▸ GIVEN TASK: Quote the rows below word for word, beginning at the line that contains "Expand Custom source" and ending after the line that contains "Action: [903, 660]".
+++ DATA TO PROCESS +++
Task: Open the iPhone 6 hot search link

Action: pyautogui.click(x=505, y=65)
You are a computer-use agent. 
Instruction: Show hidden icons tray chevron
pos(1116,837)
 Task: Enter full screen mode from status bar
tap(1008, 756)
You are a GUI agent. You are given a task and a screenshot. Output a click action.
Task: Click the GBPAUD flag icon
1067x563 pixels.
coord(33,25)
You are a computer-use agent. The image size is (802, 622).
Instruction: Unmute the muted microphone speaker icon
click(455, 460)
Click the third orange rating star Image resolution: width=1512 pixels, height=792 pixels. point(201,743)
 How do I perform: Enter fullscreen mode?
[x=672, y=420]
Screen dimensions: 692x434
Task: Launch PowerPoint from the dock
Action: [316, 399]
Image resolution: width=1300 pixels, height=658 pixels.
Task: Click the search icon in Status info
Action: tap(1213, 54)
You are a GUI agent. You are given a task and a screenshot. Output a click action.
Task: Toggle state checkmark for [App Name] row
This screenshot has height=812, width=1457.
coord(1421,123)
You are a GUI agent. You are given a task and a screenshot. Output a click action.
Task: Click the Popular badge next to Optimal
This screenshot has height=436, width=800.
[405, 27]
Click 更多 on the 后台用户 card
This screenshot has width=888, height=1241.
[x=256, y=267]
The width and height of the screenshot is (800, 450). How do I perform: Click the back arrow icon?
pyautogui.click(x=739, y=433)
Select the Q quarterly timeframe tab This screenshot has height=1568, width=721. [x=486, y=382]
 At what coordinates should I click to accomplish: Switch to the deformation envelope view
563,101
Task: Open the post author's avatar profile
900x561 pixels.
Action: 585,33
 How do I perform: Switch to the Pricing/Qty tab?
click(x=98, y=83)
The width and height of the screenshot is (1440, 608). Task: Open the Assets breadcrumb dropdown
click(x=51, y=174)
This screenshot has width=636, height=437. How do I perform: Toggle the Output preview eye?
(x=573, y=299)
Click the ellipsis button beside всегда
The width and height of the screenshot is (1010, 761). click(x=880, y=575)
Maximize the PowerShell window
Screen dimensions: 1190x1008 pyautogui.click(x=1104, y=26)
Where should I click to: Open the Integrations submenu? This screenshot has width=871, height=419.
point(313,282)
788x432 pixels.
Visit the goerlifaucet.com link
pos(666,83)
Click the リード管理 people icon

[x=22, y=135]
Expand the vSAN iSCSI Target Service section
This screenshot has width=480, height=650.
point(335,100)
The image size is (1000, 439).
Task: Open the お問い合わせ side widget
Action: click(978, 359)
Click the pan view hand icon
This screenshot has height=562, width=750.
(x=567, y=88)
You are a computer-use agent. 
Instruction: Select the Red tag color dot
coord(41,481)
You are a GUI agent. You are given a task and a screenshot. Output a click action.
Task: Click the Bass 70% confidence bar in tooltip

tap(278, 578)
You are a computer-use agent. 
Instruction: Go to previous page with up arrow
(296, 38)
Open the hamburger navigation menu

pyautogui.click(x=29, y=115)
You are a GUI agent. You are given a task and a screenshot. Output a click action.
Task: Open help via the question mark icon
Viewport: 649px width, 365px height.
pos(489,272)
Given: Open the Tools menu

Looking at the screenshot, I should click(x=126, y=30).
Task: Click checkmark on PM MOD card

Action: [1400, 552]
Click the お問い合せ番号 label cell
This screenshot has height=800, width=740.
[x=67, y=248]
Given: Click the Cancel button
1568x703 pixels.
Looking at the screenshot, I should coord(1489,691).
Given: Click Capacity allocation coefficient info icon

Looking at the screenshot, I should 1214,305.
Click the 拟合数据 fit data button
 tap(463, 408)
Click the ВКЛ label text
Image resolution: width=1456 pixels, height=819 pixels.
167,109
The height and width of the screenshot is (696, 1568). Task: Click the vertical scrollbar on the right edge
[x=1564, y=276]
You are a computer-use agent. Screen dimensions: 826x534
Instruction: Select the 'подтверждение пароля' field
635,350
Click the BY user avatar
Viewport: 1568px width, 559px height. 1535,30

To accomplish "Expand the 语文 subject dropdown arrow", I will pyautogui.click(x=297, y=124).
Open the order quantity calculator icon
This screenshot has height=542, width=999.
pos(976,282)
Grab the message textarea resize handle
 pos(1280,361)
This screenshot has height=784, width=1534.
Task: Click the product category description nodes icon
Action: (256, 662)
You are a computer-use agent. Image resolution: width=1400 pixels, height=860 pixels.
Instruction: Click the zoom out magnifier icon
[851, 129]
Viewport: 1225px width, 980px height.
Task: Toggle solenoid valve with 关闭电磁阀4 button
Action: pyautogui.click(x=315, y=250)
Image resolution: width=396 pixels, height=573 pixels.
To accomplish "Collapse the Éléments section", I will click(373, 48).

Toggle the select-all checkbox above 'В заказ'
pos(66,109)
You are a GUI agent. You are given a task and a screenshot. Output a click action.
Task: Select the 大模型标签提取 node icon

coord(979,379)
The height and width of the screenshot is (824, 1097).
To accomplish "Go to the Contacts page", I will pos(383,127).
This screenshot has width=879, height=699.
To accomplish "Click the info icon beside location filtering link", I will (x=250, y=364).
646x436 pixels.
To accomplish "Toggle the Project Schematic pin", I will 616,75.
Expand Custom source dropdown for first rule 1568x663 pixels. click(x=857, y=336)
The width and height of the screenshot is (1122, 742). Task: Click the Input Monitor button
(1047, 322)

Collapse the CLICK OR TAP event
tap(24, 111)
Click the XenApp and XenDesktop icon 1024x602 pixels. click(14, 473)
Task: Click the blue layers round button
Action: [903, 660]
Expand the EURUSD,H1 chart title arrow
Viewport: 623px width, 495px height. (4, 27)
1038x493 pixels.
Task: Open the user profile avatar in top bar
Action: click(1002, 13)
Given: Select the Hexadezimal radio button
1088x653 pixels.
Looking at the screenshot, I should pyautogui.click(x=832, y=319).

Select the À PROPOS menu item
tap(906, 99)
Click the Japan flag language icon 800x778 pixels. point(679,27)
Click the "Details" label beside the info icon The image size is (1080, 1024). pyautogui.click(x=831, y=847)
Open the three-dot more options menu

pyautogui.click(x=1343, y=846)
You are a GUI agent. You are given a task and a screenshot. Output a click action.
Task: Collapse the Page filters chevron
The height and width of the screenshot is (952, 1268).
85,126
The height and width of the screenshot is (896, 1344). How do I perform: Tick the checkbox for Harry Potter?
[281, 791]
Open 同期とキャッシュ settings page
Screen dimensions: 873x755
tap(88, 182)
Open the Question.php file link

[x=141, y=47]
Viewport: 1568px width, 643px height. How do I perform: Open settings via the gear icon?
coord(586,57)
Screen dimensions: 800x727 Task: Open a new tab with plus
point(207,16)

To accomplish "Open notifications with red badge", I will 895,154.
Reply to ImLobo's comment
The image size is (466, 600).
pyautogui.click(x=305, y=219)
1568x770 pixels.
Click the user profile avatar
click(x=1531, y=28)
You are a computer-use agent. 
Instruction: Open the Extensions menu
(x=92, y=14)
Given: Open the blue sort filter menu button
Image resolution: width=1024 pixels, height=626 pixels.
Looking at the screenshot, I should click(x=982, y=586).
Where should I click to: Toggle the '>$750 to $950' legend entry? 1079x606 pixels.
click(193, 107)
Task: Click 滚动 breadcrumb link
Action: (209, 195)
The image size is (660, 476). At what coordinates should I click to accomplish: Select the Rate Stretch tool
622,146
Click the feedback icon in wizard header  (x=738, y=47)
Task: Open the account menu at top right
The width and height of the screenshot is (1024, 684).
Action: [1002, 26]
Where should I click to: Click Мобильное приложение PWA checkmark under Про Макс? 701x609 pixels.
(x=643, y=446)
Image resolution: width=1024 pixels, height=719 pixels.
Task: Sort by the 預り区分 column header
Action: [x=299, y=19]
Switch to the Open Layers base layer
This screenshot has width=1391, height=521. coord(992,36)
+++
▸ OUTPUT BELOW:
Expand Custom source dropdown for first rule 1568x663 pixels. click(x=857, y=336)
The width and height of the screenshot is (1122, 742). Task: Click the Input Monitor button
(1047, 322)

Collapse the CLICK OR TAP event
tap(24, 111)
Click the XenApp and XenDesktop icon 1024x602 pixels. click(14, 473)
Task: Click the blue layers round button
Action: [903, 660]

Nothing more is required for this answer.